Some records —
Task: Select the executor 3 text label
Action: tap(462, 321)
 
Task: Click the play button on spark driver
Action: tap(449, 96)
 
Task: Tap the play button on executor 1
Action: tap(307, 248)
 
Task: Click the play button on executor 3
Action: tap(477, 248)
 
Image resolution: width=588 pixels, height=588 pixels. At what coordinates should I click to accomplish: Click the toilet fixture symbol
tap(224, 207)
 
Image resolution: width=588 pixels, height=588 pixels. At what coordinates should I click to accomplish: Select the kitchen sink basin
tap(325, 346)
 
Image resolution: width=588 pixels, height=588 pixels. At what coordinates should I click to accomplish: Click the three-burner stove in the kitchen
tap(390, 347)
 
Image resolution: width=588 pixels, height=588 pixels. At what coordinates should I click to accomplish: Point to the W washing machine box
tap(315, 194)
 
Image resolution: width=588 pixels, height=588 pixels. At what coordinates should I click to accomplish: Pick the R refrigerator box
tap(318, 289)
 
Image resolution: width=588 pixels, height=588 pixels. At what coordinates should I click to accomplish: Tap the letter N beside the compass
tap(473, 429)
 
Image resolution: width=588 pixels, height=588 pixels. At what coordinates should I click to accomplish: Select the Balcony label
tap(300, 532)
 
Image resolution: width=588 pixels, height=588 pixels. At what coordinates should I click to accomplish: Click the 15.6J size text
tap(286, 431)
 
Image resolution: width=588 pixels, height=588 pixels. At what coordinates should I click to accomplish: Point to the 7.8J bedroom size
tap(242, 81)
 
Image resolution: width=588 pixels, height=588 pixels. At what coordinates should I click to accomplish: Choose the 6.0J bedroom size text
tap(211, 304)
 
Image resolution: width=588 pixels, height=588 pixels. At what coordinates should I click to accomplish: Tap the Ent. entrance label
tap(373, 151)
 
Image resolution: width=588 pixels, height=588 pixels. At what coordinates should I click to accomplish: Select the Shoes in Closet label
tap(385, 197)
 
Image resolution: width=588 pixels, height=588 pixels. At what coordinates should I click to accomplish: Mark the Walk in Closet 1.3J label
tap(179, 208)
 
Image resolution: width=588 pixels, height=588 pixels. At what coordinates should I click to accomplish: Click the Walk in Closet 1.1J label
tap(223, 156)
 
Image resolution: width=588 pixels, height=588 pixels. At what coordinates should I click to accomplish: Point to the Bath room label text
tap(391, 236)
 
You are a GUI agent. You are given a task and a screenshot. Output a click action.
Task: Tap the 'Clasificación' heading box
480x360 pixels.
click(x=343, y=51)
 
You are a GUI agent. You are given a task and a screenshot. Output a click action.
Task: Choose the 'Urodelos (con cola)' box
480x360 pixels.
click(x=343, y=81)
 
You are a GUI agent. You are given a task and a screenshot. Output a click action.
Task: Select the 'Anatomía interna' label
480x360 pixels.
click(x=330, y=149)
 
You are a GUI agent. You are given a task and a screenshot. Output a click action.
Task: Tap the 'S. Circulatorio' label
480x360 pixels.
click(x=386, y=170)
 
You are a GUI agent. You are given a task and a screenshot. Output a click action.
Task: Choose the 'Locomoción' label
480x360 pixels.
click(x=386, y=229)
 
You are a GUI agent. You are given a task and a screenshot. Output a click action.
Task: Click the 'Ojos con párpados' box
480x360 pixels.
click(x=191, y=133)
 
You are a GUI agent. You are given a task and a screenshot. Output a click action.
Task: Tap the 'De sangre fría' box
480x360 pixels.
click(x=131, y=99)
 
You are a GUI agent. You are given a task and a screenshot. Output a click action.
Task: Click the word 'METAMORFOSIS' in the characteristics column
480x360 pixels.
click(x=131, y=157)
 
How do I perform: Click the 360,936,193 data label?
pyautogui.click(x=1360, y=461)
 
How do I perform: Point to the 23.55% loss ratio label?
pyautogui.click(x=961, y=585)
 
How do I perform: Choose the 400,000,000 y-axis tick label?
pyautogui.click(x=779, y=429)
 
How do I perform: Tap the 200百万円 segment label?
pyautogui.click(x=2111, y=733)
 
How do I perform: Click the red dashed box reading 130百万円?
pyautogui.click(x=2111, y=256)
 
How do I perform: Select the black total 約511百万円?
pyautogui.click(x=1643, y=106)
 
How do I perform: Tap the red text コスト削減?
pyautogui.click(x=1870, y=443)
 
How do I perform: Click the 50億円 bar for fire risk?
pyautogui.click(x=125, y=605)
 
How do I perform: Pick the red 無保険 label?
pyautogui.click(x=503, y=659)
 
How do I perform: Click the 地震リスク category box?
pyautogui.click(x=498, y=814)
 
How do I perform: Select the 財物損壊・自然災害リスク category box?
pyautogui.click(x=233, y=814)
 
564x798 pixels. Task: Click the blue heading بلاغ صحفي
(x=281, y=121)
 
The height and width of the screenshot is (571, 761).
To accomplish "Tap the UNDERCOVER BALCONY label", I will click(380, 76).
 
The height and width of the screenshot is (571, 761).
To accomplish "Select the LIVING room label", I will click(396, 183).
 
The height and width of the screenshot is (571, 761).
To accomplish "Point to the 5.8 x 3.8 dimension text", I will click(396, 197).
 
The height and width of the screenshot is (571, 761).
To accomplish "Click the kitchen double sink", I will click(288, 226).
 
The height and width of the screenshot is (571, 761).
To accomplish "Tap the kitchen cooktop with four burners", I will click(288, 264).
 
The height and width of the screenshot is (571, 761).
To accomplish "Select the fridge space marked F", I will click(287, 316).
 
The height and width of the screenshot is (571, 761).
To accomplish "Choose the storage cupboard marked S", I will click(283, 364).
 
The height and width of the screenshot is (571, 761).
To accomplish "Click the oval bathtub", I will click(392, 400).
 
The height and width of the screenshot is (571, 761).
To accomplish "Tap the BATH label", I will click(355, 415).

WHAT IS BEING ASKED — Rewrite all of the items above, replacing every occurrence of "label" with "caption" and leaving everything else unchanged.

SOLUTION FOR THIS TASK —
Task: Select the executor 3 text caption
Action: tap(462, 321)
 
Task: Click the play button on spark driver
Action: tap(449, 96)
 
Task: Tap the play button on executor 1
Action: tap(307, 248)
 
Task: Click the play button on executor 3
Action: tap(477, 248)
 
Image resolution: width=588 pixels, height=588 pixels. At what coordinates should I click to accomplish: Click the toilet fixture symbol
tap(224, 207)
 
Image resolution: width=588 pixels, height=588 pixels. At what coordinates should I click to accomplish: Select the kitchen sink basin
tap(325, 346)
 
Image resolution: width=588 pixels, height=588 pixels. At what coordinates should I click to accomplish: Click the three-burner stove in the kitchen
tap(390, 347)
 
Image resolution: width=588 pixels, height=588 pixels. At what coordinates should I click to accomplish: Point to the W washing machine box
tap(315, 194)
 
Image resolution: width=588 pixels, height=588 pixels. At what coordinates should I click to accomplish: Pick the R refrigerator box
tap(318, 289)
 
Image resolution: width=588 pixels, height=588 pixels. At what coordinates should I click to accomplish: Tap the letter N beside the compass
tap(473, 429)
 
Image resolution: width=588 pixels, height=588 pixels. At what coordinates should I click to accomplish: Select the Balcony caption
tap(300, 532)
 
Image resolution: width=588 pixels, height=588 pixels. At what coordinates should I click to accomplish: Click the 15.6J size text
tap(286, 431)
 
Image resolution: width=588 pixels, height=588 pixels. At what coordinates should I click to accomplish: Point to the 7.8J bedroom size
tap(242, 81)
 
Image resolution: width=588 pixels, height=588 pixels. At what coordinates should I click to accomplish: Choose the 6.0J bedroom size text
tap(211, 304)
 
Image resolution: width=588 pixels, height=588 pixels. At what coordinates should I click to accomplish: Tap the Ent. entrance caption
tap(373, 151)
 
Image resolution: width=588 pixels, height=588 pixels. At what coordinates should I click to accomplish: Select the Shoes in Closet caption
tap(385, 197)
 
Image resolution: width=588 pixels, height=588 pixels. At what coordinates should I click to accomplish: Mark the Walk in Closet 1.3J caption
tap(179, 208)
 
Image resolution: width=588 pixels, height=588 pixels. At what coordinates should I click to accomplish: Click the Walk in Closet 1.1J caption
tap(223, 156)
 
Image resolution: width=588 pixels, height=588 pixels. At what coordinates should I click to accomplish: Point to the Bath room caption text
tap(391, 236)
 
You are a GUI agent. You are given a task and a screenshot. Output a click action.
Task: Tap the 'Clasificación' heading box
480x360 pixels.
click(x=343, y=51)
 
You are a GUI agent. You are given a task and a screenshot. Output a click action.
Task: Choose the 'Urodelos (con cola)' box
480x360 pixels.
click(x=343, y=81)
 
You are a GUI agent. You are given a task and a screenshot. Output a click action.
Task: Select the 'Anatomía interna' caption
480x360 pixels.
click(x=330, y=149)
 
You are a GUI agent. You are given a task and a screenshot. Output a click action.
Task: Tap the 'S. Circulatorio' caption
480x360 pixels.
click(x=386, y=170)
 
You are a GUI agent. You are given a task and a screenshot. Output a click action.
Task: Choose the 'Locomoción' caption
480x360 pixels.
click(x=386, y=229)
 
You are a GUI agent. You are given a task and a screenshot. Output a click action.
Task: Click the 'Ojos con párpados' box
480x360 pixels.
click(x=191, y=133)
 
You are a GUI agent. You are given a task and a screenshot. Output a click action.
Task: Tap the 'De sangre fría' box
480x360 pixels.
click(x=131, y=99)
 
You are a GUI agent. You are given a task and a screenshot. Output a click action.
Task: Click the word 'METAMORFOSIS' in the characteristics column
480x360 pixels.
click(x=131, y=157)
 
How do I perform: Click the 360,936,193 data caption?
pyautogui.click(x=1360, y=461)
 
How do I perform: Point to the 23.55% loss ratio caption?
pyautogui.click(x=961, y=585)
 
How do I perform: Choose the 400,000,000 y-axis tick caption?
pyautogui.click(x=779, y=429)
 
How do I perform: Tap the 200百万円 segment caption?
pyautogui.click(x=2111, y=733)
 
How do I perform: Click the red dashed box reading 130百万円?
pyautogui.click(x=2111, y=256)
 
How do I perform: Select the black total 約511百万円?
pyautogui.click(x=1643, y=106)
 
How do I perform: Tap the red text コスト削減?
pyautogui.click(x=1870, y=443)
 
How do I perform: Click the 50億円 bar for fire risk?
pyautogui.click(x=125, y=605)
 
How do I perform: Pick the red 無保険 caption?
pyautogui.click(x=503, y=659)
 
How do I perform: Click the 地震リスク category box?
pyautogui.click(x=498, y=814)
 
How do I perform: Select the 財物損壊・自然災害リスク category box?
pyautogui.click(x=233, y=814)
 
564x798 pixels. Task: Click the blue heading بلاغ صحفي
(x=281, y=121)
 
The height and width of the screenshot is (571, 761).
To accomplish "Tap the UNDERCOVER BALCONY caption", I will click(380, 76).
 
The height and width of the screenshot is (571, 761).
To accomplish "Select the LIVING room caption", I will click(396, 183).
 
The height and width of the screenshot is (571, 761).
To accomplish "Point to the 5.8 x 3.8 dimension text", I will click(396, 197).
 
The height and width of the screenshot is (571, 761).
To accomplish "Click the kitchen double sink", I will click(288, 226).
 
The height and width of the screenshot is (571, 761).
To accomplish "Tap the kitchen cooktop with four burners", I will click(288, 264).
 
The height and width of the screenshot is (571, 761).
To accomplish "Select the fridge space marked F", I will click(287, 316).
 
The height and width of the screenshot is (571, 761).
To accomplish "Choose the storage cupboard marked S", I will click(283, 364).
 
The height and width of the screenshot is (571, 761).
To accomplish "Click the oval bathtub", I will click(392, 400).
 
The height and width of the screenshot is (571, 761).
To accomplish "Tap the BATH caption", I will click(355, 415).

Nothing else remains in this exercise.